MATERIAL FOR THIS TASK section start
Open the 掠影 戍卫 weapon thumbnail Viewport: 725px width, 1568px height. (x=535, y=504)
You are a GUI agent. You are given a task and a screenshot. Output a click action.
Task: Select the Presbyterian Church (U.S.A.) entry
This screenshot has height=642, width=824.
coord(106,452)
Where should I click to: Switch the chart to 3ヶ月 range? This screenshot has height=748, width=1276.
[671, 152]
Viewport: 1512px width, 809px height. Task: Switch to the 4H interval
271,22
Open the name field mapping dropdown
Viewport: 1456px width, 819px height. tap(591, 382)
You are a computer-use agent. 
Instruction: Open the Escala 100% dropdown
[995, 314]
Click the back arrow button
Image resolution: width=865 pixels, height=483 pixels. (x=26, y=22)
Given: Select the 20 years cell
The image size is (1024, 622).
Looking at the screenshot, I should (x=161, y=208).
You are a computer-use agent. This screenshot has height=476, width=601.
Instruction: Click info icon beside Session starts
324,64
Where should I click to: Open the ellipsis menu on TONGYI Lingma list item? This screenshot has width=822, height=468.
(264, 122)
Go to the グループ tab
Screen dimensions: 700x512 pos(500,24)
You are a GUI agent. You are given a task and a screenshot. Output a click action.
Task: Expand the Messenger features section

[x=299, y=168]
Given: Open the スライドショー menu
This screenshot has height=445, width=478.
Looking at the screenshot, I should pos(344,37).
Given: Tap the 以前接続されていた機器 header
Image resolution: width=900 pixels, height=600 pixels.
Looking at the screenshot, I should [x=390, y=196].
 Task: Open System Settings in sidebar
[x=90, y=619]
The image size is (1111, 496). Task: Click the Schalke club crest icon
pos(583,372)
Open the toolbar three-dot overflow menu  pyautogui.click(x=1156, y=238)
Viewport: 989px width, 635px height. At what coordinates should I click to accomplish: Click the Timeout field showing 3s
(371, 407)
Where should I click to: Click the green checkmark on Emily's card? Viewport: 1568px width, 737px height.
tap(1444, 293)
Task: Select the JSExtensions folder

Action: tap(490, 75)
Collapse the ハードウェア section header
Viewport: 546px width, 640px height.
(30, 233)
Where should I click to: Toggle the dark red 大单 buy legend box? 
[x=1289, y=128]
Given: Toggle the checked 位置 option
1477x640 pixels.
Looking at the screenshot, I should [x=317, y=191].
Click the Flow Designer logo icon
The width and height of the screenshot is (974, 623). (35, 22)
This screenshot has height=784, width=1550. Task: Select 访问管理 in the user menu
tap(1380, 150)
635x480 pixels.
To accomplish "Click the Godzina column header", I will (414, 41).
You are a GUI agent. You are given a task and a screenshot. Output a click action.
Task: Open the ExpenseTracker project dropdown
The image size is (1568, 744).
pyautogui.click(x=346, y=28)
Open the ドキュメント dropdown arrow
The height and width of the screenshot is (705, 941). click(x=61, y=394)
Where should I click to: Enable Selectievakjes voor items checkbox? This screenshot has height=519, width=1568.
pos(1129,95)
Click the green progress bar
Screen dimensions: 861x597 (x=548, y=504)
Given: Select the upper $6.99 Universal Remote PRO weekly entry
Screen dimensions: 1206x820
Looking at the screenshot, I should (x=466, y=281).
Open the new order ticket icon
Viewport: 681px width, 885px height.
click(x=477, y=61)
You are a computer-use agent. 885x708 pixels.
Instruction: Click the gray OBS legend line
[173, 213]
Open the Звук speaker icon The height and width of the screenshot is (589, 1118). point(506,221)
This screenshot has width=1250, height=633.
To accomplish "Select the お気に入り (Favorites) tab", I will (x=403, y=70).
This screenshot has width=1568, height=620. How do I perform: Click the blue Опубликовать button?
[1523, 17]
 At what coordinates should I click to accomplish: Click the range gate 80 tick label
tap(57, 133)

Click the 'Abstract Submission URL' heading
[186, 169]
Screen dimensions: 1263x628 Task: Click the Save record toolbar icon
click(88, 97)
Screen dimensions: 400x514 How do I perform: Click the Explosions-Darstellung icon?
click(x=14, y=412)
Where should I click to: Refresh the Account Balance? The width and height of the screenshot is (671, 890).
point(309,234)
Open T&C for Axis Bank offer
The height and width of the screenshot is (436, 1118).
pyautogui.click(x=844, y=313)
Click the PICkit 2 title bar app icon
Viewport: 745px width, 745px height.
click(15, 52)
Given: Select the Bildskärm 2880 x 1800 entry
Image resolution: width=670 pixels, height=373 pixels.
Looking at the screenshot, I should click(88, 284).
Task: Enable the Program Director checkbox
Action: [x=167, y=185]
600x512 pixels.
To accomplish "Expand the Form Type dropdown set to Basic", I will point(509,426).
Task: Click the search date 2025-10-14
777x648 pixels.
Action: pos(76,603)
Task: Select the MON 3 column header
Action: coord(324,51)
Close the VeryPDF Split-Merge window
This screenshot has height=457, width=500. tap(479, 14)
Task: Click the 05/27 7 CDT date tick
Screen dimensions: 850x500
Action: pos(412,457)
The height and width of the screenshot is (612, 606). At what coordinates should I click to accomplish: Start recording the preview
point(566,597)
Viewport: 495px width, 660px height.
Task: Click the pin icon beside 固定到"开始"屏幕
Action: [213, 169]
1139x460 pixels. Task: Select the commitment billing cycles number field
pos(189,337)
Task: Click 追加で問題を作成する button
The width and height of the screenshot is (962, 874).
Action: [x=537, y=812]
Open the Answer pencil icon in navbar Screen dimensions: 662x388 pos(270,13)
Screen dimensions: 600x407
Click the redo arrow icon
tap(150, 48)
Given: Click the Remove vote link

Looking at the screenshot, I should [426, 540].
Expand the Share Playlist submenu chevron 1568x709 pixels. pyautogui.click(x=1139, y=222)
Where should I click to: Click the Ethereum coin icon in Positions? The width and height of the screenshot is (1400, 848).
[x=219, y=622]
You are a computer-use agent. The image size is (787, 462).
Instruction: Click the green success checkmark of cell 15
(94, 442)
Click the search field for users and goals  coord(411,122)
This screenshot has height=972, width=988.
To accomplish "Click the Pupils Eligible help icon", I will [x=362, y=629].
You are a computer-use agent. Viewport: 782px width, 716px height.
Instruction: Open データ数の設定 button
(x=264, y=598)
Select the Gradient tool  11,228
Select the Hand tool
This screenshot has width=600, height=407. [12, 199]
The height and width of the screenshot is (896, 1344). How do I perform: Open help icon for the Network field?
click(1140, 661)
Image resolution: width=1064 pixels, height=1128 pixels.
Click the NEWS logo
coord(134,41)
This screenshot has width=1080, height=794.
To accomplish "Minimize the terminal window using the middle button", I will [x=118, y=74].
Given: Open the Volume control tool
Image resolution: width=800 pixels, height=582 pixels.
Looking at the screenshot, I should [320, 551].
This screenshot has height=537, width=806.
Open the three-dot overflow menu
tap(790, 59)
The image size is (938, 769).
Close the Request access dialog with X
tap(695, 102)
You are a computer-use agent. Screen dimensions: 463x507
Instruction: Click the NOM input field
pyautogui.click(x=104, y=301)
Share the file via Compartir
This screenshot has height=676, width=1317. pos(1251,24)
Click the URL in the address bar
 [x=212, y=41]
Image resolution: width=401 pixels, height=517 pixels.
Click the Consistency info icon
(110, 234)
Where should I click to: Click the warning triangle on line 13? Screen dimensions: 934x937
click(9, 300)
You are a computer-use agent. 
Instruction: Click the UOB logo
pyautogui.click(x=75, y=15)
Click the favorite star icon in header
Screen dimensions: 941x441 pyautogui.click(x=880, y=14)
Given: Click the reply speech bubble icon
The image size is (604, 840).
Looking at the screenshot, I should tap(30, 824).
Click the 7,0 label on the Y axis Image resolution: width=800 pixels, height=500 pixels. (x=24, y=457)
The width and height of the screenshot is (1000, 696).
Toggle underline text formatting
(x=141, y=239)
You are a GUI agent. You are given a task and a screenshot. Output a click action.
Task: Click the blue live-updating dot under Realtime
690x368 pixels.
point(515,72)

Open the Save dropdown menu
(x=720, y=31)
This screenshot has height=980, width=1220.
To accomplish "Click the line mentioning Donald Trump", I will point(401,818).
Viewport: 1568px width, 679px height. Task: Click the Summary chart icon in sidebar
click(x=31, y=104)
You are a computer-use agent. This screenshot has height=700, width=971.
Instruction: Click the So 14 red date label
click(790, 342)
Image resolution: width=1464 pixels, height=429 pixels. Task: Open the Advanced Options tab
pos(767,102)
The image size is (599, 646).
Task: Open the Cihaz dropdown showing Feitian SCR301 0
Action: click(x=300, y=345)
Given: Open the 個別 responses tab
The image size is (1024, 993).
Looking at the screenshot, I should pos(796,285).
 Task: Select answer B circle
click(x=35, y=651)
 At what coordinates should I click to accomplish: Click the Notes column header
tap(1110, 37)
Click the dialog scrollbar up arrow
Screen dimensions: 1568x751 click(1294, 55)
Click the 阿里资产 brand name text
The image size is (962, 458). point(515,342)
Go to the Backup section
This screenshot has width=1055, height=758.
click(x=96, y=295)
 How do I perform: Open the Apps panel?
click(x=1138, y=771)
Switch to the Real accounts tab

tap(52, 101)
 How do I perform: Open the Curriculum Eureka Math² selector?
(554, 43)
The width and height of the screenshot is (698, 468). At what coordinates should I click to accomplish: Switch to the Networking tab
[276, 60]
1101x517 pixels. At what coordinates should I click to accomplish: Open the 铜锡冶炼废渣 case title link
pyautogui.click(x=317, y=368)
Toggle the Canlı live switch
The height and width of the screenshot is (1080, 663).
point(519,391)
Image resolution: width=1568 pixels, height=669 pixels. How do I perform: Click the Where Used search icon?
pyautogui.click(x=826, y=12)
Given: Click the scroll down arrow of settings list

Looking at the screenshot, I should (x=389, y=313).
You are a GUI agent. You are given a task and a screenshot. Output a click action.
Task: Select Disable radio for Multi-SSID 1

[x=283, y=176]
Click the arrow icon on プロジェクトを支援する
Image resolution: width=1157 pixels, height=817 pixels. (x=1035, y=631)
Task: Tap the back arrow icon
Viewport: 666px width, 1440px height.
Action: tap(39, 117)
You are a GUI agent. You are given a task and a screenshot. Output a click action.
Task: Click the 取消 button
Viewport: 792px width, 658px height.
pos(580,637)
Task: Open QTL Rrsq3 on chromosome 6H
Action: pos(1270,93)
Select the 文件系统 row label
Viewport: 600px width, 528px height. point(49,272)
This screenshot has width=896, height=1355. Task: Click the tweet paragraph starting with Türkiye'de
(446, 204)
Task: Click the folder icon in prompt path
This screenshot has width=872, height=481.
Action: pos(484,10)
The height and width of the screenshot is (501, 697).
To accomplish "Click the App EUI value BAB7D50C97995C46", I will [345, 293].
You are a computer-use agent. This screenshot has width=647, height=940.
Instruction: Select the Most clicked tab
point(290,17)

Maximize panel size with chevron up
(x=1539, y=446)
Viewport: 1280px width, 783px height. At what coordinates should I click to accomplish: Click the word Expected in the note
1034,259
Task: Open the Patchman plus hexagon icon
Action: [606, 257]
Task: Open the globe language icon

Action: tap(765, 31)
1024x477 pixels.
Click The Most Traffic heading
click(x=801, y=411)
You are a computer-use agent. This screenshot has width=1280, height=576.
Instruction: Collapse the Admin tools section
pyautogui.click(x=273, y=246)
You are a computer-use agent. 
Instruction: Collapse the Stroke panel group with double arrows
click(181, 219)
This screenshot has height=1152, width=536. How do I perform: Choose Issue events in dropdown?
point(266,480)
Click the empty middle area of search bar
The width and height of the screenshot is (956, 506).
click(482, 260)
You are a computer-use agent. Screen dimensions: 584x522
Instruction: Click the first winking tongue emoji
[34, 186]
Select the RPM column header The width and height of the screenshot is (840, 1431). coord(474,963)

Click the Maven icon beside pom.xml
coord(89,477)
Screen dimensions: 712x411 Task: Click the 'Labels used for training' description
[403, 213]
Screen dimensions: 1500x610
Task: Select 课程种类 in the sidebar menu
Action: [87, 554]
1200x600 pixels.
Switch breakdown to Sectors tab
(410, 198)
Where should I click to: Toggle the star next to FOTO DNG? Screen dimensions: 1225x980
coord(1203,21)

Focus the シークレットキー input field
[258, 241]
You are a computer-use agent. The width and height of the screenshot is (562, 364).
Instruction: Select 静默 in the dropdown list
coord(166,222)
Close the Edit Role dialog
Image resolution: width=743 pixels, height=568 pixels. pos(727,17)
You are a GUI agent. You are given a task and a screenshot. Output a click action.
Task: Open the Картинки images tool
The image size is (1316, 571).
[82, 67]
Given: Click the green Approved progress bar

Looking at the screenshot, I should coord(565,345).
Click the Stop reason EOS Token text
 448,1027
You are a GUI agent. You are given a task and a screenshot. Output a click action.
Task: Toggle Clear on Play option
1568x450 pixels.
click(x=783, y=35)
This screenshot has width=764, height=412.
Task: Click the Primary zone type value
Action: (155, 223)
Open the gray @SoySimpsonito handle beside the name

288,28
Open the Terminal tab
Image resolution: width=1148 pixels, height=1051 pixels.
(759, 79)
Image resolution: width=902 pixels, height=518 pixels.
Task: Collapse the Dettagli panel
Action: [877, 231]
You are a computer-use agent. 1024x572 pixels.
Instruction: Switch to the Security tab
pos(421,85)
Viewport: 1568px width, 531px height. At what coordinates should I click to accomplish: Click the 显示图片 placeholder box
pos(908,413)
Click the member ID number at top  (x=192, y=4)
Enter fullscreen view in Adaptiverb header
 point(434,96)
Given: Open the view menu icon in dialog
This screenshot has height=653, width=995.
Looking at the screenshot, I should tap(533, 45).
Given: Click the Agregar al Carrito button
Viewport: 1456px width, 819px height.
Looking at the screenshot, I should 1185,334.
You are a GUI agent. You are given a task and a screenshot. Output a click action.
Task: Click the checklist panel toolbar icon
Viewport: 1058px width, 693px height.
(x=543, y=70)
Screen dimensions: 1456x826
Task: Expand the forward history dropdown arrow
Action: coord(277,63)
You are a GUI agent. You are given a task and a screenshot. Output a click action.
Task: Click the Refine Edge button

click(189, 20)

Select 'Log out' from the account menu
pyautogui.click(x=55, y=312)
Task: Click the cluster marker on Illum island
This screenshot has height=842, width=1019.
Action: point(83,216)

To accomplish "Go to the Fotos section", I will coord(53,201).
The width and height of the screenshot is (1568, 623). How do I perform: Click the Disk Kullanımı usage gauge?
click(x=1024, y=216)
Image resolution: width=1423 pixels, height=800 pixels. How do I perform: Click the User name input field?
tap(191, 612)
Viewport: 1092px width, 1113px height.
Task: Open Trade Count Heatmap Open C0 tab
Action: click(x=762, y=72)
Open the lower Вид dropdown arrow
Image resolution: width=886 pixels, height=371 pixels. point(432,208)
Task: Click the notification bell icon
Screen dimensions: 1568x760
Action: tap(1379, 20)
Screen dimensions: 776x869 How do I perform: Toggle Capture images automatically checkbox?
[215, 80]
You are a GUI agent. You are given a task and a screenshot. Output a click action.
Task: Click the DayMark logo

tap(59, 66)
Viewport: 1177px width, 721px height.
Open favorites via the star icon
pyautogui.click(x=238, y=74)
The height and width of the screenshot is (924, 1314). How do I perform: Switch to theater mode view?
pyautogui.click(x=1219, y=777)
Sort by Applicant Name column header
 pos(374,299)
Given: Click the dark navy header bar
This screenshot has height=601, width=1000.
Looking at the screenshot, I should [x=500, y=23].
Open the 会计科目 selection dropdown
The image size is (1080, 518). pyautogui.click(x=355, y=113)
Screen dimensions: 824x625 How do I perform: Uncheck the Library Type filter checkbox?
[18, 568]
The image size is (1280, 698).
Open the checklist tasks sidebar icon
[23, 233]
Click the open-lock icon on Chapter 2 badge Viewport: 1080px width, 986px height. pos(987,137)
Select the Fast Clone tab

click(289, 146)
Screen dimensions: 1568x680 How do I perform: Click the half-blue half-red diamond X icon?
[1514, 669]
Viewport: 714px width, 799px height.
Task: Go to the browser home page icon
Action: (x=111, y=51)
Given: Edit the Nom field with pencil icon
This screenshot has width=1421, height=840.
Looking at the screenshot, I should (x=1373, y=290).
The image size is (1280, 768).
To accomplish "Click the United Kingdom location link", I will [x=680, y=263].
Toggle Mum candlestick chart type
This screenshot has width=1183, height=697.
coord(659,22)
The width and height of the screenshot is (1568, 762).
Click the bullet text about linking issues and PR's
MATERIAL FOR THIS TASK section end
Across all the entries, count the lines that contain the string "entry", and give that number without anything else.

> RESULT BELOW:
3